> [REQUIREMENT]
Format each line of the listing below as a row of a Markdown table with columns n and Line, skipping blank lines and leaving out the pictures.

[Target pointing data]
—————

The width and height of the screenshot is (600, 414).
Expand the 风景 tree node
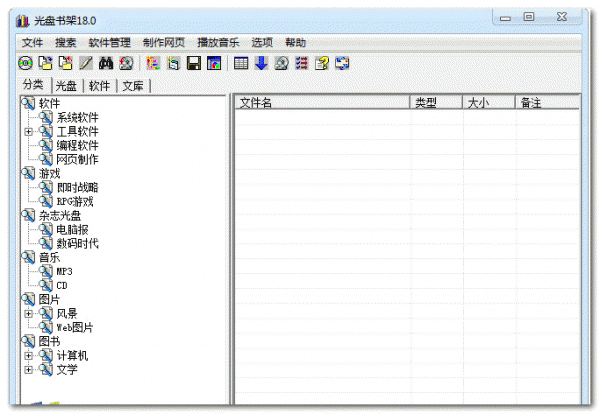(29, 313)
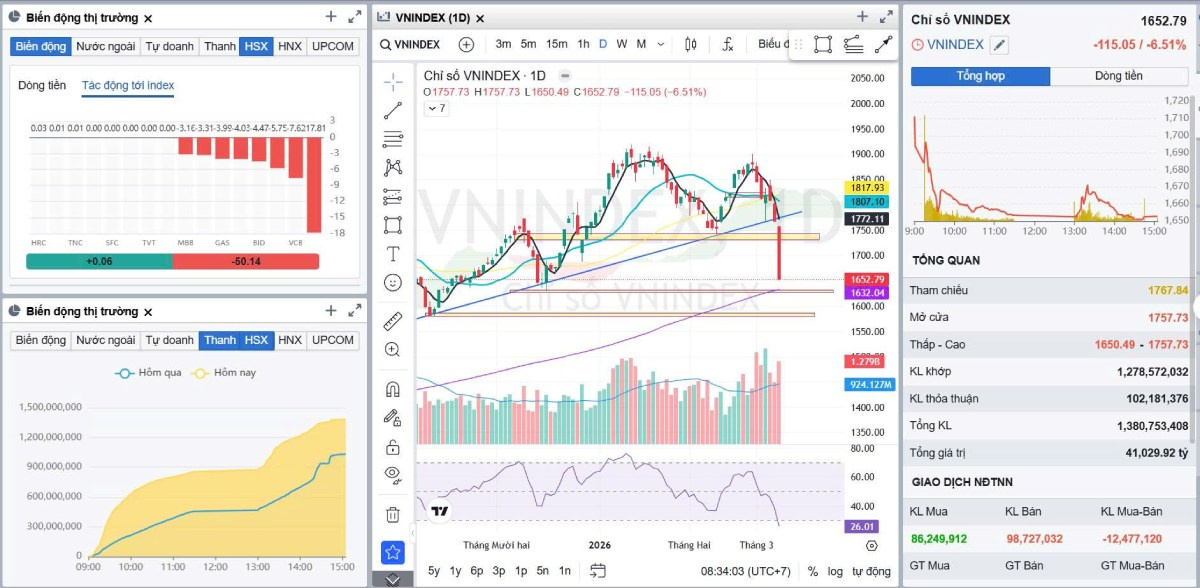Image resolution: width=1200 pixels, height=588 pixels.
Task: Select the 1y time range button
Action: coord(456,571)
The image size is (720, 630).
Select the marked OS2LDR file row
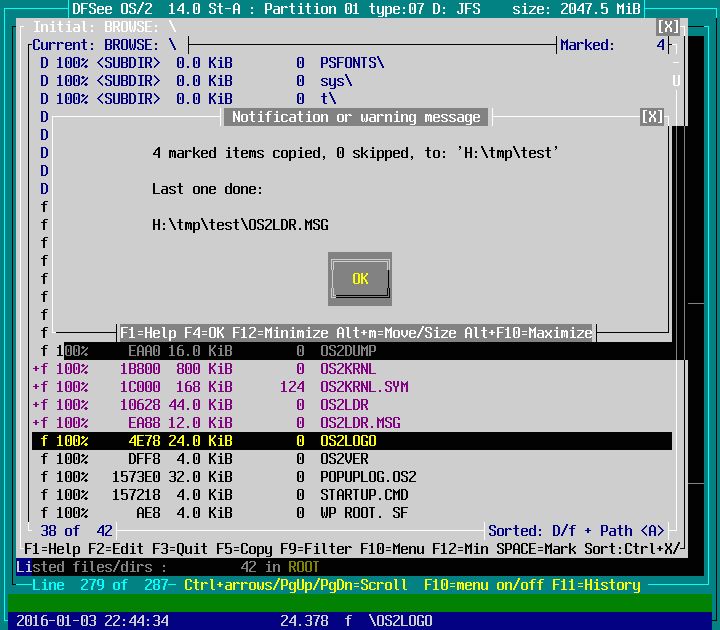coord(344,405)
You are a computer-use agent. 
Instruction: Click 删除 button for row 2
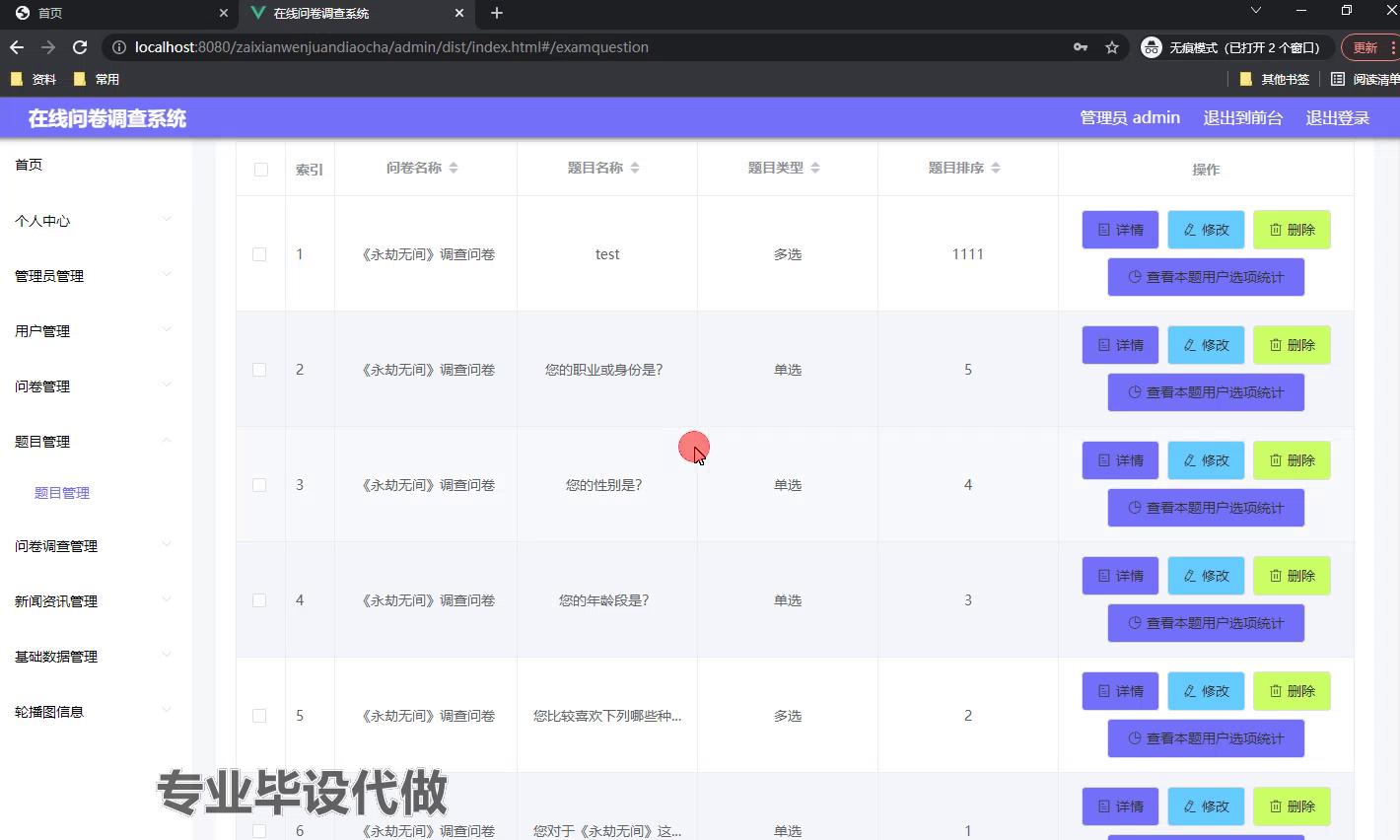(x=1292, y=345)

—————

> [FINAL RESULT]
| n | Line |
|---|---|
| 1 | The width and height of the screenshot is (600, 414). |
| 2 | Expand the 风景 tree node |
| 3 | (29, 313) |
| 4 | Image resolution: width=1200 pixels, height=588 pixels. |
| 5 | Task: Select the 1y time range button |
| 6 | Action: coord(456,571) |
| 7 | The image size is (720, 630). |
| 8 | Select the marked OS2LDR file row |
| 9 | coord(344,405) |
| 10 | You are a computer-use agent.  |
| 11 | Instruction: Click 删除 button for row 2 |
| 12 | (x=1292, y=345) |